One and a Half Pacific Islands is a remarkable and moving book, compiled to commemorate the sixtieth anniversary of the relocation of the Banaban people from their home island in the central Pacific to Rabi Island in Fiji following Banaba's desecration by phosphate mining. A goal of the book, stated in the preface, is to preserve the history and experiences of the Banabans in local fashion: by telling stories. These stories intimately reveal the Banabans' unique—often tragic—history, as told from numerous viewpoints. A number of narratives are presented in both English and the Kiribati language currently spoken by Banabans. Participants include individuals from Suva and Rabi, as well as Tarawa (Kiribati), New Zealand, Australia, Hawai'i, and Europe.

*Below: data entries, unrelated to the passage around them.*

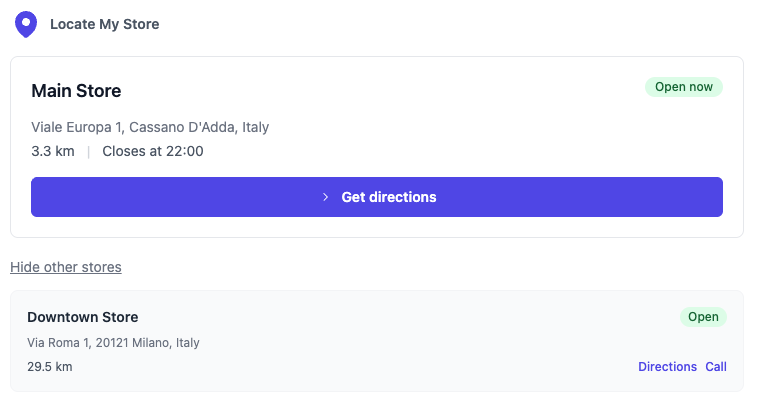Click the "Closes at 22:00" text
The image size is (759, 406).
point(153,152)
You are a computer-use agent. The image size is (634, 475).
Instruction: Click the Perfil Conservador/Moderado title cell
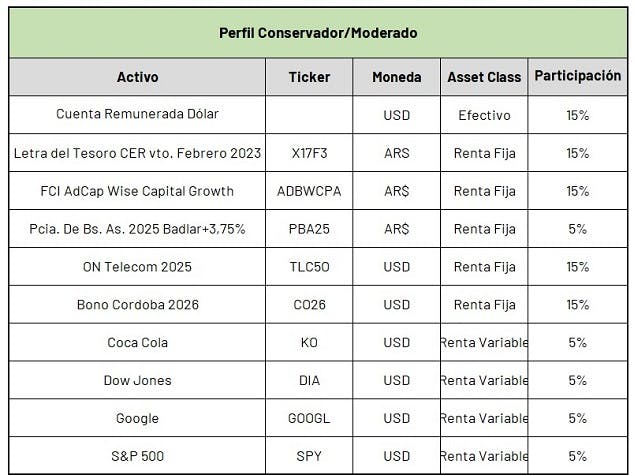pyautogui.click(x=318, y=33)
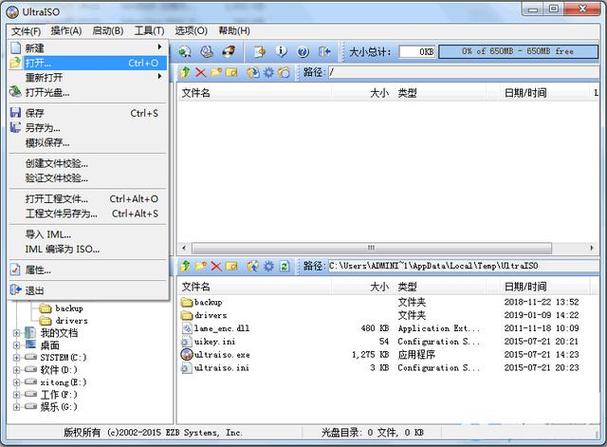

Most stories center on significant twentieth-century historical events: phosphate mining, World War II, and the Rabi relocation. The lives of the Banabans changed permanently and dramatically shortly after 1900, when phosphate was discovered on their small, isolated island, known as Ocean Island to the outside world. After negotiations for mining rights (not entirely understood by the Banabans), [End Page 648] the British annexed Banaba to the Gilbert and Ellice Islands Protectorate, later to become a British colony. Subsequent mining activity virtually destroyed much of the island. Later, during World War II, the Japanese occupied the island and used the Islanders as slave labor. Eventually, food shortages caused great suffering, and the Japanese exiled many Banabans and other Islanders to other parts of Micronesia, retaining about 150 men to work as laborers. Tragically, when news arrived about the Japanese surrender, the laborers were lined up at a cliff and shot by soldiers. Only one person survived, I-Kiribati Kabunare Koura, whose riveting account of the event and the circumstances of his own survival is one of many personal stories of wartime tragedy.

After the war, the British government declared Banaba—with its now stark landscape of coral pinnacles and rusting mining equipment—unfit for human habitation and relocated the population to Rabi. Life on Rabi was initially a struggle, as the Islanders adjusted to a different geography and climate, while living in tents as they awaited the construction of permanent dwellings. Additionally, the Banabans were coping with a spiritual break from their homeland. The British resumed mining until 1979, leaving behind equipment and buildings to deteriorate on their departure. Today, approximately two hundred Banabans have returned to Banaba, eking out a living on a sliver of unmined land on their once lush island. Banaba was incorporated into the independent Republic of Kiribati, a fact that remains a controversial political issue for many.

The personal accounts comprised by the book have been grouped into four main sections: "Taraan oin Abau—Glimpses of the Homeland"; "Ara Ikawai—Our Leaders"; "Ara Ataei—Our Youngsters"; and "I-Matang—Those From Outside." Directly preceding the first section, eight pages of color images immediately engage the reader's attention and provide a visual context for the Banabans' stories to follow.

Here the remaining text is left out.